* [What you have to do]
Copy each of these rows word for word.

* [Supplied entries]
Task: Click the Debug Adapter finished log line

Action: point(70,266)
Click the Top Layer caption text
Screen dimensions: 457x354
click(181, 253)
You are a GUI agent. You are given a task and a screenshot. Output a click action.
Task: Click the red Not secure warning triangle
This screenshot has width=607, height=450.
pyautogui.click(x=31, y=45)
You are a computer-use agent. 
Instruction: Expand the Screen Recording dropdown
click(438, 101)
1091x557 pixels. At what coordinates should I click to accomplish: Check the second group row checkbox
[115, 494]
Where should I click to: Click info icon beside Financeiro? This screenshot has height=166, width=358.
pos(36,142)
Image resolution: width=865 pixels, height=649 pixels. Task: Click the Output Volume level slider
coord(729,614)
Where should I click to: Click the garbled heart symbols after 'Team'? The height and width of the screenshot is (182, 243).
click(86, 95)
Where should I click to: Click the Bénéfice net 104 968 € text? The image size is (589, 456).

* [In response]
Task: Click the Debug Adapter finished log line

Action: point(70,266)
Click the Top Layer caption text
Screen dimensions: 457x354
click(181, 253)
You are a GUI agent. You are given a task and a screenshot. Output a click action.
Task: Click the red Not secure warning triangle
This screenshot has width=607, height=450.
pyautogui.click(x=31, y=45)
You are a computer-use agent. 
Instruction: Expand the Screen Recording dropdown
click(438, 101)
1091x557 pixels. At what coordinates should I click to accomplish: Check the second group row checkbox
[115, 494]
Where should I click to: Click info icon beside Financeiro? This screenshot has height=166, width=358.
pos(36,142)
Image resolution: width=865 pixels, height=649 pixels. Task: Click the Output Volume level slider
coord(729,614)
Where should I click to: Click the garbled heart symbols after 'Team'? The height and width of the screenshot is (182, 243).
click(86, 95)
Where should I click to: Click the Bénéfice net 104 968 € text? The image size is (589, 456).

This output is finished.